## Objective
List the lines of the entries from the line containing "Viewport: 584px width, 796px" through the line containing "Action: 809,223", inclusive, as a numbered list, leaving out blank lines.

## Data to use
━━━━━━━━━━━━━━━━━━━━━━━━━━━━━━

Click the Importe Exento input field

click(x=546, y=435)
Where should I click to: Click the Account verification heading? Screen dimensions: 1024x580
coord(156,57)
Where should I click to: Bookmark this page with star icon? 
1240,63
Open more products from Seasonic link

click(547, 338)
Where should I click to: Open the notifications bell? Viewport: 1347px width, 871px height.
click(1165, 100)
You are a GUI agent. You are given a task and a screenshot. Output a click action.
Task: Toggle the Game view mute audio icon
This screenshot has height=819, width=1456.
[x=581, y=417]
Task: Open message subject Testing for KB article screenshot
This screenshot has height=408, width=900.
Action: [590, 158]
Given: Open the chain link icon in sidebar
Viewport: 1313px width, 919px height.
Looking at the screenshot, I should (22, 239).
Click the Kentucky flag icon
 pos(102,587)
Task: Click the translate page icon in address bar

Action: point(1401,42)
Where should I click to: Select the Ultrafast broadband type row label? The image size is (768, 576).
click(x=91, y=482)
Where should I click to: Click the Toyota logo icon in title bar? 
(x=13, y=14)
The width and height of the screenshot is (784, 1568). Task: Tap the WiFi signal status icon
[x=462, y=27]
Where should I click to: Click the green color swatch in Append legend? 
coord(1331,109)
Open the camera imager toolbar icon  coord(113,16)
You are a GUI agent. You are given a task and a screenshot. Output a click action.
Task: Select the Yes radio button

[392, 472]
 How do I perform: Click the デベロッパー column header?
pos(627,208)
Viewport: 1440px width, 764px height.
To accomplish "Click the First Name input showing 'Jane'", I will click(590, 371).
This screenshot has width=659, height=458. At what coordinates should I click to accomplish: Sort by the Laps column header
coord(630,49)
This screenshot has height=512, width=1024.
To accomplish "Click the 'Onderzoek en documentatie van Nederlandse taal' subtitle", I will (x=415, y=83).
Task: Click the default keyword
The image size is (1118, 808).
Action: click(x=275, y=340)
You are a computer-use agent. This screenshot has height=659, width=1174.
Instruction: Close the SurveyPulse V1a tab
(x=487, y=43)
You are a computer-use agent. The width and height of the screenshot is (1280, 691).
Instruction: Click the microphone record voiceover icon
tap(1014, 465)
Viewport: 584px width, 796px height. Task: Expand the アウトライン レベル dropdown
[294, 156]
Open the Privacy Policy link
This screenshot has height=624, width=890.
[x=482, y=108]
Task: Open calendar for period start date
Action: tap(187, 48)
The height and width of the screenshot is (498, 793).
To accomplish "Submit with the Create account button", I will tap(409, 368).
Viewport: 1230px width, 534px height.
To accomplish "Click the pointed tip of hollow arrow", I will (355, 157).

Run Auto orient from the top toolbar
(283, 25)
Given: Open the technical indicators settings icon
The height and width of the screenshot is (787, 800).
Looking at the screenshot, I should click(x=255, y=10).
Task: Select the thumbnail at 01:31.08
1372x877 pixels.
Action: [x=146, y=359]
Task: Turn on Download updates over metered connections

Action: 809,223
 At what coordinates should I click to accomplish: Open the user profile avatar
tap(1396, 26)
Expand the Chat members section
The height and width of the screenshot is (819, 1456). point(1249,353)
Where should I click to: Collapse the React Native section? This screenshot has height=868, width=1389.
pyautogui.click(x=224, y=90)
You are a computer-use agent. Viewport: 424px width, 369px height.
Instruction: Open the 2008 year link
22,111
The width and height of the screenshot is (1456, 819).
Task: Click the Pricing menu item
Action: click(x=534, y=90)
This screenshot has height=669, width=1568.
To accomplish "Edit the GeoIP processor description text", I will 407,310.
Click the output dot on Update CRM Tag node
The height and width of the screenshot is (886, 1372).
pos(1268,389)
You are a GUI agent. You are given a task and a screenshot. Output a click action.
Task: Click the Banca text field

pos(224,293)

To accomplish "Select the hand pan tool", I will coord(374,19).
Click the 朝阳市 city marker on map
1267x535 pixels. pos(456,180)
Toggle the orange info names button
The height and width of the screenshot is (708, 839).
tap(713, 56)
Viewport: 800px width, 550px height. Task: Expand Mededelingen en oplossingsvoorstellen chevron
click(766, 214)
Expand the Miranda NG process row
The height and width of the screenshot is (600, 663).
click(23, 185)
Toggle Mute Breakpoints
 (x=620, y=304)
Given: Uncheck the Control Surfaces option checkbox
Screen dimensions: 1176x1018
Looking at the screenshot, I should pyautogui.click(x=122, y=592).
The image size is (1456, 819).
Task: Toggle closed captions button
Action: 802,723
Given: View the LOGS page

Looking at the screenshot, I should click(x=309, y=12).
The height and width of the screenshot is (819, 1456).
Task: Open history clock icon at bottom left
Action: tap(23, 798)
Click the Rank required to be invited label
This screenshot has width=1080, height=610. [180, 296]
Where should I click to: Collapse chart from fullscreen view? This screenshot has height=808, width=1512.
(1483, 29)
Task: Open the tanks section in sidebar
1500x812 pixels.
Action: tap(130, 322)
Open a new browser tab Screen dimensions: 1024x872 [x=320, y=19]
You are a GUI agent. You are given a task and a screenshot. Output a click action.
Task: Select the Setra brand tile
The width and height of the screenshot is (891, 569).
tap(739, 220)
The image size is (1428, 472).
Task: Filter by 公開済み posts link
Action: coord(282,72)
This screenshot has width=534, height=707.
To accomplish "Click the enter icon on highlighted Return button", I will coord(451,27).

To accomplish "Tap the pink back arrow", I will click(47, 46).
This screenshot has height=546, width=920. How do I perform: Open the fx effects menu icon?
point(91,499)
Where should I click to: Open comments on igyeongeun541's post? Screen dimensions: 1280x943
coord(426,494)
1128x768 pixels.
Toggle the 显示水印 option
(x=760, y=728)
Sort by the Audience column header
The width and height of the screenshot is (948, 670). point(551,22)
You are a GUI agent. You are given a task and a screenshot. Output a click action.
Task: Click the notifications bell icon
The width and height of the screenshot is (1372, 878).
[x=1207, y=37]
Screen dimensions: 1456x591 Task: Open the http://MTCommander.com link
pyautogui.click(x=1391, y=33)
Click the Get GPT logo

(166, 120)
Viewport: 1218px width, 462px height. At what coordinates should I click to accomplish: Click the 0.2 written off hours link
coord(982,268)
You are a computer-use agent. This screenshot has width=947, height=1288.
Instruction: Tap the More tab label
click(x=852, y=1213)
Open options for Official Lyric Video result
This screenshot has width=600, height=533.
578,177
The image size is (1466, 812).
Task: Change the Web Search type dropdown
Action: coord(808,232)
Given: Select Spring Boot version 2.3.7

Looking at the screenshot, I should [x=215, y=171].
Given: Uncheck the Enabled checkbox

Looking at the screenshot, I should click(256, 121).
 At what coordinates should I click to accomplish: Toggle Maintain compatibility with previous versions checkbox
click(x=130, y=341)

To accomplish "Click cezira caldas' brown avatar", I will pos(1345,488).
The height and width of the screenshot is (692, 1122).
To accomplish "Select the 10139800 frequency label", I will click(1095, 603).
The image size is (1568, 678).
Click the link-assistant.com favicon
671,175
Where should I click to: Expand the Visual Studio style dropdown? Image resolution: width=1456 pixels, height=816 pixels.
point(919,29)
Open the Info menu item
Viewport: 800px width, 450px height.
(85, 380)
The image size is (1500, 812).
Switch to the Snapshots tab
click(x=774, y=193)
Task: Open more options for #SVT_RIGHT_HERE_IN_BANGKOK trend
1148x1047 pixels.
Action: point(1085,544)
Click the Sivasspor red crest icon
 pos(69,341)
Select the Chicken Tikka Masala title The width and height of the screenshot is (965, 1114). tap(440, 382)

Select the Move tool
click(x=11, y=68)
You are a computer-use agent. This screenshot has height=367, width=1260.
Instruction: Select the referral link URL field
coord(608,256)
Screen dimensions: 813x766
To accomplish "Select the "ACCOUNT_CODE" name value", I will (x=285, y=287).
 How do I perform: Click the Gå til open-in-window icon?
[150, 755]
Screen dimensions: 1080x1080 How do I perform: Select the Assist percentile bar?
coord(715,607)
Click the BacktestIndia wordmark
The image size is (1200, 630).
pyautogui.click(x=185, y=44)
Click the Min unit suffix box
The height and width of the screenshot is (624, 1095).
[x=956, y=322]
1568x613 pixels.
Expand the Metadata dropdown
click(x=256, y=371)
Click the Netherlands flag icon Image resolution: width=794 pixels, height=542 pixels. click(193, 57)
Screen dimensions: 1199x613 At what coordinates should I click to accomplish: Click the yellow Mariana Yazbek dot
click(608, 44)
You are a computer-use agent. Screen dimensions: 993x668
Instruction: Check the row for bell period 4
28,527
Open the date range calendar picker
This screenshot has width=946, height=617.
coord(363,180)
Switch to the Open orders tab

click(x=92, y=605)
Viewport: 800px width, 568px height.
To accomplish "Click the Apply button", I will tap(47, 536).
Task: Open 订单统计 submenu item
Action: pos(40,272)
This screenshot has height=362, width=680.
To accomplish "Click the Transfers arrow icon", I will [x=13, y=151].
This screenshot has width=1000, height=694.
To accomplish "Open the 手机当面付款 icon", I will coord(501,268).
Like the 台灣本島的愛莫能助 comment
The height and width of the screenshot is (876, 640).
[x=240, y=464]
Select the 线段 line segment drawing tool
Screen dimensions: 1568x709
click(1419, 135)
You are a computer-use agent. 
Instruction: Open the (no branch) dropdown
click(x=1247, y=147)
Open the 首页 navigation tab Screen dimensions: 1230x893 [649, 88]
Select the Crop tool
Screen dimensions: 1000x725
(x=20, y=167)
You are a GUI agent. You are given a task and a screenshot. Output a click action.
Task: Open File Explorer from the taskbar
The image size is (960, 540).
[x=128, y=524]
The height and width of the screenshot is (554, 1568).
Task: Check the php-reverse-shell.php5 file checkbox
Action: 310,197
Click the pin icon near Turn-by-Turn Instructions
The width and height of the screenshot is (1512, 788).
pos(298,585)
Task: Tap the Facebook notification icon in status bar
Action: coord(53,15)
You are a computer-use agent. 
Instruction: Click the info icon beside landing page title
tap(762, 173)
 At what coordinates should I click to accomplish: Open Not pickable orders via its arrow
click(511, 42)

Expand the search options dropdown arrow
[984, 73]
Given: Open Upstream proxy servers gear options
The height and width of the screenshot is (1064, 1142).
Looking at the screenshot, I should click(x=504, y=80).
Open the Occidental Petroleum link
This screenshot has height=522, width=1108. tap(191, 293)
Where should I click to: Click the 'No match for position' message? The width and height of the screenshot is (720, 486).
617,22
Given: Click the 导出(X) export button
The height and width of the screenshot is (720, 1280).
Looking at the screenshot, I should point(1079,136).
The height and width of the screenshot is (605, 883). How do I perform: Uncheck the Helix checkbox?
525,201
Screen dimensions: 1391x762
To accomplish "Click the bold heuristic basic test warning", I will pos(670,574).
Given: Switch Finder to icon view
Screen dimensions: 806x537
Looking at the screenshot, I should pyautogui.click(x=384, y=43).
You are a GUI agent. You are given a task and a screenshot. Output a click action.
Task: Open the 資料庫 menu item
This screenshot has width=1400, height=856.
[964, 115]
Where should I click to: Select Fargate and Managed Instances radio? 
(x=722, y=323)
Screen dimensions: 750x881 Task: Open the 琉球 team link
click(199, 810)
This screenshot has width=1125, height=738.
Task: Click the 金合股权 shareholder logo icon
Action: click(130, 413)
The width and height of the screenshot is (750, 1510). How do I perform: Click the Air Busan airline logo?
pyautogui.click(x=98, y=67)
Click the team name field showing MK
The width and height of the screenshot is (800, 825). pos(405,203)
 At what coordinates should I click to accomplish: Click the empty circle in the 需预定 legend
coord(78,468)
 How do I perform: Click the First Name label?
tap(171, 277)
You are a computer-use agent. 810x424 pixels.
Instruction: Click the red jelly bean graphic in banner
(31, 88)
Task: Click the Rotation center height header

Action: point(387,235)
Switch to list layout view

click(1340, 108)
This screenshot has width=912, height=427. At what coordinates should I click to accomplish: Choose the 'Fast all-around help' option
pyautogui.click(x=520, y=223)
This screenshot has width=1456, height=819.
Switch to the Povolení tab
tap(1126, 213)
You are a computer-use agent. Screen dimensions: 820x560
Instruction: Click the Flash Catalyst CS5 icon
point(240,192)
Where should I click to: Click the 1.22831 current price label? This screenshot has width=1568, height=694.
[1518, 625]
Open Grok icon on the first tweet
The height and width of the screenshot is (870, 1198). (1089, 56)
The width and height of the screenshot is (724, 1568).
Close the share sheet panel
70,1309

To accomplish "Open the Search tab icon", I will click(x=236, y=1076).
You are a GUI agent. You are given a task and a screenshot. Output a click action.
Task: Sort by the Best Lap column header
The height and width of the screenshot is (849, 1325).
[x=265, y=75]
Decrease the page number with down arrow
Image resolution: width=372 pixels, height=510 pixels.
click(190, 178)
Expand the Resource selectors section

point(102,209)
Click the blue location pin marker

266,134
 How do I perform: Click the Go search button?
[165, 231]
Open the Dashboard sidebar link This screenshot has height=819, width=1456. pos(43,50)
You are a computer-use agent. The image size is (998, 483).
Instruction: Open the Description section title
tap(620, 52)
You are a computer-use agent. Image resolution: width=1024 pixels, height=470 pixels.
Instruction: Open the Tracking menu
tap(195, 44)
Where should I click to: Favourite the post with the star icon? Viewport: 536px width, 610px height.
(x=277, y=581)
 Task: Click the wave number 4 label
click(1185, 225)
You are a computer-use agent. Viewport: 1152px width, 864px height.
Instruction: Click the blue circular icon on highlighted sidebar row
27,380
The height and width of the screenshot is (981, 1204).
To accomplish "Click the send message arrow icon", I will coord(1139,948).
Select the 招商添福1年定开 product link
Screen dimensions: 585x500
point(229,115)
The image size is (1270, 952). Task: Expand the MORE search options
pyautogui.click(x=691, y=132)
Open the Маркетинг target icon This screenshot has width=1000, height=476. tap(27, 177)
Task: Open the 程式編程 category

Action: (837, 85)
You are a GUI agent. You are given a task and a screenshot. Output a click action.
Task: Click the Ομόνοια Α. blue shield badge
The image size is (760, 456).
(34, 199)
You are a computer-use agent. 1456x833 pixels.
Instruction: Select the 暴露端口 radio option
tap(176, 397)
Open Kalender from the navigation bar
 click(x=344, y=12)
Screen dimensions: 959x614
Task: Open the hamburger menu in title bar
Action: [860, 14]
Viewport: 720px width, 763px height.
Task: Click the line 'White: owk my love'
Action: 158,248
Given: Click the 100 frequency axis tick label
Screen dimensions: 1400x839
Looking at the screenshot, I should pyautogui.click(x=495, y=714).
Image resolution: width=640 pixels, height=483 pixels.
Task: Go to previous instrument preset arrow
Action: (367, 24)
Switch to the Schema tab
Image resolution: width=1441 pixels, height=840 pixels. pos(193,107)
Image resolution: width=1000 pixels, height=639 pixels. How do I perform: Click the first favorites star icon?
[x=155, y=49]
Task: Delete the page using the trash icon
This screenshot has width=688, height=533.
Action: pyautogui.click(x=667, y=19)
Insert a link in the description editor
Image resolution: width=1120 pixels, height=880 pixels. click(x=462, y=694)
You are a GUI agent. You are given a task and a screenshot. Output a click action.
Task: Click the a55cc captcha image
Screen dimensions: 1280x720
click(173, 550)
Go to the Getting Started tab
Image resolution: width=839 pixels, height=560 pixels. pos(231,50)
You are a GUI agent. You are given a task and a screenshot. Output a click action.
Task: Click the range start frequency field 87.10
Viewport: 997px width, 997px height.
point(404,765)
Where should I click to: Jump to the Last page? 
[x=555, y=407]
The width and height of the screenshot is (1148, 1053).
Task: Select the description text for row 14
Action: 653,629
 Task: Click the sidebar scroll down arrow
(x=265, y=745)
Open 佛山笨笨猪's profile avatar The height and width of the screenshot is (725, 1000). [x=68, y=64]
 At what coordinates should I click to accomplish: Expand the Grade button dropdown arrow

━━━━━━━━━━━━━━━━━━━━━━━━━━━━━━

## Finished exercise
1. Viewport: 584px width, 796px height. Task: Expand the アウトライン レベル dropdown
2. [294, 156]
3. Open the Privacy Policy link
4. This screenshot has height=624, width=890.
5. [x=482, y=108]
6. Task: Open calendar for period start date
7. Action: tap(187, 48)
8. The height and width of the screenshot is (498, 793).
9. To accomplish "Submit with the Create account button", I will tap(409, 368).
10. Viewport: 1230px width, 534px height.
11. To accomplish "Click the pointed tip of hollow arrow", I will (355, 157).
12. Run Auto orient from the top toolbar
13. (283, 25)
14. Given: Open the technical indicators settings icon
15. The height and width of the screenshot is (787, 800).
16. Looking at the screenshot, I should click(x=255, y=10).
17. Task: Select the thumbnail at 01:31.08
18. 1372x877 pixels.
19. Action: [x=146, y=359]
20. Task: Turn on Download updates over metered connections
21. Action: 809,223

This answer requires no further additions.